Adding New Kernel Images

Overview

Backend.AI supports running Docker containers to execute user-requested computations in a resource-constrained and isolated environment. Most Docker container images can be imported as Backend.AI kernels with appropriate metadata annotations.

Prepare a Docker image based on Ubuntu 16.04/18.04, CentOS 7.6, or Alpine 3.8.
Create a Dockerfile that does:

Install the OpenSSL library in the image for the kernel runner (if not installed).

Add metadata labels.

Add service definition files.

Add a jail policy file.

Build a derivative image using the Dockerfile.
Upload the image to a Docker registry to use with Backend.AI.

Kernel Runner

Every Backend.AI kernel should run a small daemon called “kernel runner”. It communicates with the Backend.AI Agent running in the host via ZeroMQ, and manages user code execution and in-container service processes.

The kernel runner provides runtime-specific implementations for various code execution modes such as the query mode and the batch mode, compatible with a number of well-known programming languages. It also manages the process lifecycles of service-port processes.

To decouple the development and update cycles for Docker images and the Backend.AI Agent, we don’t install the kernel runner inside images. Instead, Backend.AI Agent mounts a special “krunner” volume as /opt/backend.ai inside containers. This volume includes a customized static build of Python. The kernel runner daemon package is mounted as one of the site packages of this Python distribution as well. The agent also uses /opt/kernel as the directory for mounting other self-contained single-binary utilities. This way, image authors do not have to bother with installing Python and Backend.AI specific software. All dirty jobs like volume deployment, its content updates, and mounting for new containers are automatically managed by Backend.AI Agent.

Since the customized Python build and binary utilities need to be built for specific Linux distributions, we only support Docker images built on top of Alpine 3.8+, CentOS 7+, and Ubuntu 16.04+ base images. Note that these three base distributions practically cover all commonly available Docker images.

Image Prerequisites

For glibc-based (most) Linux kernel images, you don’t have to add anything to the existing container image as we use a statically built Python distribution with precompiled wheels to run the kernel runner. The only requirement is that it should be compatible with manylinux2014 or later.

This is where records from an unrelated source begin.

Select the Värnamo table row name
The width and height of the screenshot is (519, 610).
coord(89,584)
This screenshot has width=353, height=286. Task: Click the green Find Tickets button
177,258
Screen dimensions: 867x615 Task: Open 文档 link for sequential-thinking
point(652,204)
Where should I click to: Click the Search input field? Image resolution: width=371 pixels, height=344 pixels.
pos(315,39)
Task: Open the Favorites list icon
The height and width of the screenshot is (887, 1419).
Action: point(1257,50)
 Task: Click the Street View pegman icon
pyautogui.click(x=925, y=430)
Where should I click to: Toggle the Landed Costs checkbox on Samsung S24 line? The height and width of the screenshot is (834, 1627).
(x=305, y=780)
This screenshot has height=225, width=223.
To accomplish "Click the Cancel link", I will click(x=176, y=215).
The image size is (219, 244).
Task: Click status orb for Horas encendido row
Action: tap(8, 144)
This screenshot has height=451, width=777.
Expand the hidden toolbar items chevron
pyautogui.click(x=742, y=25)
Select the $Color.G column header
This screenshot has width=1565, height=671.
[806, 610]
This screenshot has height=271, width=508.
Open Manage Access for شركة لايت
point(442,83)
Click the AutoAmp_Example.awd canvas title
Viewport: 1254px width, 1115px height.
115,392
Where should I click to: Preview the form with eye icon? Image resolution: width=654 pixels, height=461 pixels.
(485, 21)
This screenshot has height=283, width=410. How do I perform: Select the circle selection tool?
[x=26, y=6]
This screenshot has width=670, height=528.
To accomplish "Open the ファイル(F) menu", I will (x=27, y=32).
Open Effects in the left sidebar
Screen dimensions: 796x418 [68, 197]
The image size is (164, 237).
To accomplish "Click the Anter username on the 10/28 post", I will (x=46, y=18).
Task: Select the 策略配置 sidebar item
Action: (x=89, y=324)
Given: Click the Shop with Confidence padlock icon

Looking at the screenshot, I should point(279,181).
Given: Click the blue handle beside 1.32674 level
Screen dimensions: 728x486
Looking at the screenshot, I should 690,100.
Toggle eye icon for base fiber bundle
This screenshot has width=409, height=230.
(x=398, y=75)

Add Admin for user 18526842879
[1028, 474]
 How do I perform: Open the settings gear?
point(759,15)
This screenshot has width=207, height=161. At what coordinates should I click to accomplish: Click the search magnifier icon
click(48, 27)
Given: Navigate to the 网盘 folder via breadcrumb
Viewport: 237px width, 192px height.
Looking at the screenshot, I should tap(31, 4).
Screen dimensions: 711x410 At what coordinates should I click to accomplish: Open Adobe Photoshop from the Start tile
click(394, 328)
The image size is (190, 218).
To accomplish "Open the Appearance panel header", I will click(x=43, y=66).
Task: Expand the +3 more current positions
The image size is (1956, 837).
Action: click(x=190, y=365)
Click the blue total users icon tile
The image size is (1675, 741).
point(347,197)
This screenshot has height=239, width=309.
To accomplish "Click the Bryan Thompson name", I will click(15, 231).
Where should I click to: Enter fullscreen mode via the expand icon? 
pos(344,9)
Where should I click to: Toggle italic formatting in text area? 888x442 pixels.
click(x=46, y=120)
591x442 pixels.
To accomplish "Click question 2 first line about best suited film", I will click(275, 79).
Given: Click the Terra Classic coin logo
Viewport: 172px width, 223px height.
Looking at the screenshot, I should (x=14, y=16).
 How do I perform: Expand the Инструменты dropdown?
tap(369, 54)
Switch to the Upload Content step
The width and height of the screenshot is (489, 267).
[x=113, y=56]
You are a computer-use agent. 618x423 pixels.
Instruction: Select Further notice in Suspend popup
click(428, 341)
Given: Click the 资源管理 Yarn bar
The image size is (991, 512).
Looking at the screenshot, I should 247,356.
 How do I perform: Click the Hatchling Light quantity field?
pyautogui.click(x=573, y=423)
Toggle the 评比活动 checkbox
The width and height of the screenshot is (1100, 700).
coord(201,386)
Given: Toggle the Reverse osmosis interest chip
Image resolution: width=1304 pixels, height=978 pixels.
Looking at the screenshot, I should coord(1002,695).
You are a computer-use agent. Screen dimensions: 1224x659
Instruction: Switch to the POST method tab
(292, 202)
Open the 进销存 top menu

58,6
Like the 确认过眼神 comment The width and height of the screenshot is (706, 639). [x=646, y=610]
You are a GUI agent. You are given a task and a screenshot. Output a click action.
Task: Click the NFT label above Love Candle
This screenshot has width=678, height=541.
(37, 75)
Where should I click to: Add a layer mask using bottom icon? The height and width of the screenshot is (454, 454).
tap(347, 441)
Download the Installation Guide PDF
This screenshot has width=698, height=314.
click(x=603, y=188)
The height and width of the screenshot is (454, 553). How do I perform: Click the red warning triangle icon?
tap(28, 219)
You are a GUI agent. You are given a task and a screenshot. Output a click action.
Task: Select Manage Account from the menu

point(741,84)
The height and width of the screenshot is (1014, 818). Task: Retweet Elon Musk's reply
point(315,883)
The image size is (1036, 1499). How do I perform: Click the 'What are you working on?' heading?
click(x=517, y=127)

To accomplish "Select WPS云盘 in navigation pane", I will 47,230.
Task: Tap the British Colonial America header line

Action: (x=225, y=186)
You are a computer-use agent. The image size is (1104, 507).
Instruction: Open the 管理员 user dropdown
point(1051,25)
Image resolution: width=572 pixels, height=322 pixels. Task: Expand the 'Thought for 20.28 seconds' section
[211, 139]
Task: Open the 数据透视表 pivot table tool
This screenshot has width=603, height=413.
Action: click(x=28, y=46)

For musl-based Linux kernel images (e.g., Alpine), you have to install libffi and sqlite-libs as the minimum. Please also refer the Dockerfile to build a minimal compatible image.

Metadata Labels

Any Docker image based on Alpine 3.17+, CentOS 7+, and Ubuntu 16.04+ which satisfies the above prerequisites may become a Backend.AI kernel image if you add the following image labels:

Changed in version 24.09.0: It became possible to use vanilla Docker images in the registry that have no Backend.AI-specific metadata labels at all. Those images will allow attaching arbitrary AI accelerators and provide the intrinsic ttyd and sshd services.

Required Labels
- ai.backend.kernelspec: 1 (this will be used for future versioning of the metadata specification)
- ai.backend.features: A list of constant strings indicating which Backend.AI kernel features are available for the kernel.
  - batch: Can execute user programs passed as files.
  - query: Can execute user programs passed as code snippets while keeping the context across multiple executions.
  - uid-match: As of 19.03, this must be specified always.
  - user-input: The query/batch mode supports interactive user inputs.
- ai.backend.resource.min.*: The minimum amount of resource to launch this kernel. At least, you must define the CPU core (cpu) and the main memory (mem). In the memory size values, you may use binary scale-suffixes such as m for MiB, g for GiB, etc.
- ai.backend.base-distro: Either “ubuntu16.04” or “alpine3.8”. Note that Ubuntu 18.04-based kernels also need to use “ubuntu16.04” here.
- ai.backend.runtime-type: The type of kernel runner to use. (One of the directories in the ai.backend.kernels namespace.)
  - python: This runtime is for Python-based kernels, allowing the given Python executable accessible via the query and batch mode, also as a Jupyter kernel service.
  - app: This runtime does not support code execution in the query/batch modes but just manages the service port processes. For custom kernel images with their own service ports for their main applications, this is the most frequently used runtime type for derivative images.
  - For the full list of available runtime types, check out the lang_map variable at the ai.backend.kernels module code
- ai.backend.runtime-path: The path to the language runtime executable.
Optional Labels
- ai.backend.role: COMPUTE (default if unspecified) or INFERENCE
- ai.backend.service-ports: A list of port mapping declaration strings for services supported by the image. (See the next section for details) Backend.AI manages the host-side port mapping and network tunneling via the API gateway automagically.
- ai.backend.endpoint-ports: A comma-separated name(s) of service port(s) to be bound with the service endpoint. (At least one is required in inference sessions)
- ai.backend.model-path: The path to mount the target model’s target version storage folder. (Required in inference sessions)
- ai.backend.envs.corecount: A comma-separated string list of environment variable names. They are set to the number of available CPU cores to the kernel container. It allows the CPU core restriction to be enforced to legacy parallel computation libraries. (e.g., JULIA_CPU_CORES, OPENBLAS_NUM_THREADS)

Service Ports

As of Backend.AI v19.03, service ports are our preferred way to run computation workloads inside Backend.AI kernels. It provides tunneled access to Jupyter Notebooks and other daemons running in containers.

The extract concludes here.